* **Text**:

+ + + + + + +

The West-African genre develops partly from the music of the late 20th-century Nigerian instrumentalist and musician Fela Kuti, who pioneered the Afrobeat genre. Yet “Afrobeat” and “Afrobeats” differ in more marked ways than just morphology.  With influences from jazz, highlife and Fuji, an indigenous Yoruba genre, Kuti’s Afrobeat featured long, orchestral solos that took swipes at Africa’s leaders and societal ills. Afrobeats, in contrast, is more inclined to sound beats than to politics. Its lyrics—sprinkled with pidgin English—are sometimes obscene, glorifying sex and cybercrime. Still Kuti remains an endless source of inspiration for many Afrobeats artistes, who regularly sample Kuti in their music.

Like its precursor, Afrobeats is a hybrid of a varied collection of genres, including Hip hop, R&B and jazz. Recent Afrobeats jams have now incorporated Amapiano, a South-African sub-genre that reverberates with strong percussive bass lines. This eclectic blend of sounds perhaps explains the genre’s wide popularity among millions of listeners outside Africa. In 2022, Afrobeats music got 13 billion streams, according to Spotify, a music-streaming platform.

+ + + + + + +

[Saved data entries]
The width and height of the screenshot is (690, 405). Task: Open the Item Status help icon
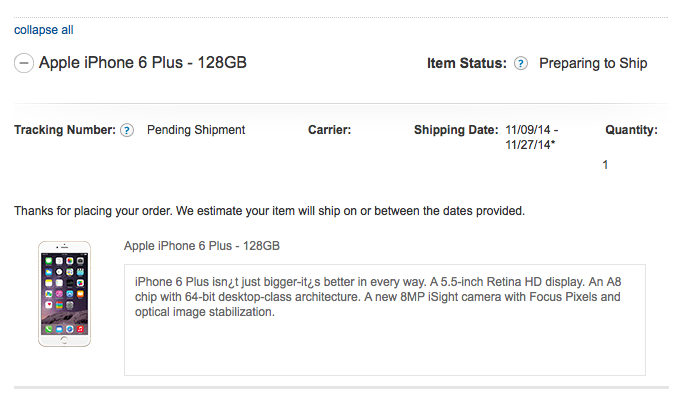pos(521,64)
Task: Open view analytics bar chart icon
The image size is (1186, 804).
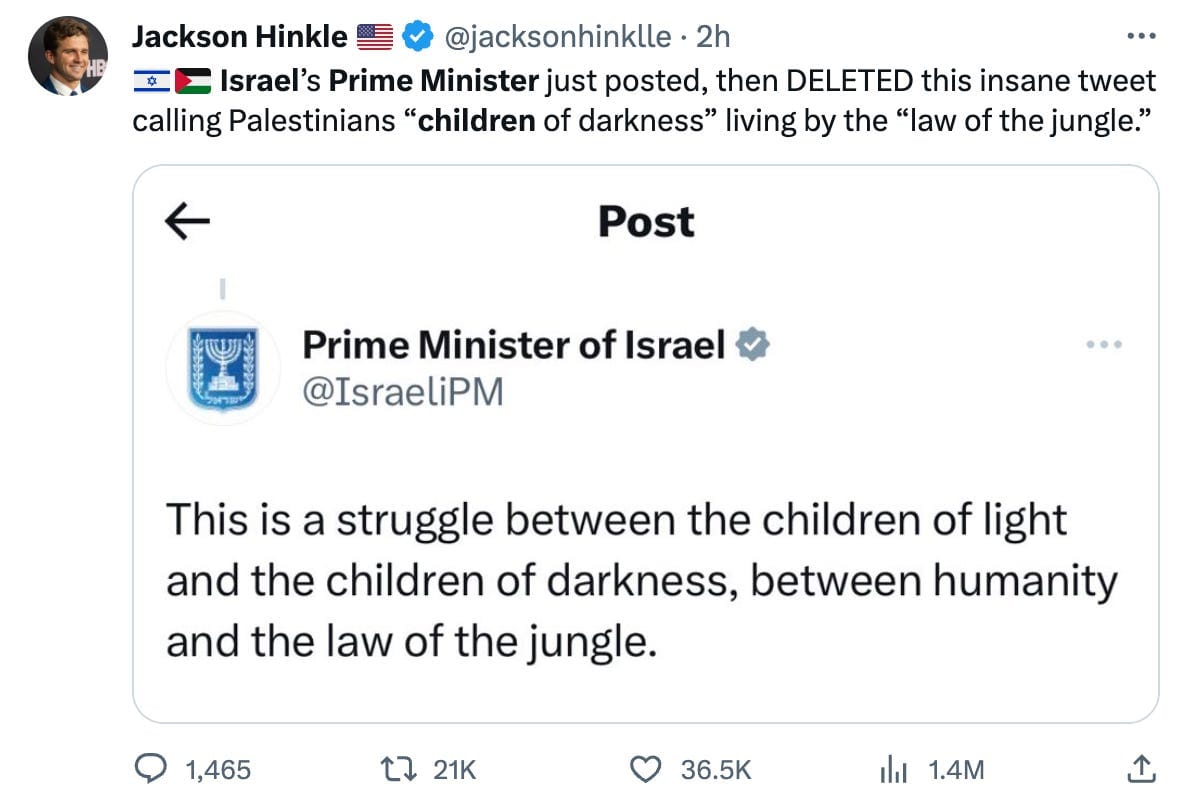Action: tap(891, 768)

+ + + + + + +

Continue the Afrobeats text above from where it stops, leaving the data aside.

* **Result of this task**:
“The attention the global world is paying to Afrobeats now is what African artistes have prayed for for decades. In a way it’s an answered prayer,” said Olaniyi Luke, a podcast host.

Similarly, for many African citizens, Afrobeats’ catchy melodies provide a delicious escape from the myriad economic troubles of the continent. From the long traffic queues in Lagos to packed-out stadiums in London, Afrobeats charms listeners with its sparky sounds and infectious rhythms. Across social media, a cultlike following has formed around some of its notable stars. Davido and Wizkid, two of Afrobeats’ hottest entertainers, have garnered such enthusiastic supporters on Twitter and Instagram that match those of Lionel Messi and Cristiano Ronaldo.

Several artistes have protested against the use of an umbrella label for popular West-African music. For such artistes, Afrobeats is rather a misnomer and does not fit the nuances of their musical gestalt. Accordingly, new monikers, such as Afrosoul, Afrorave and Afrohouse, have been coined. Burna Boy, a frothy Nigerian artiste notorious for his braggadocio, has rejected the Afrobeats label, describing his music as Afrofusion. In 2021, Burna Boy’s Twice as Tall, released during the pandemic, won the World Best Album at the GRAMMYS.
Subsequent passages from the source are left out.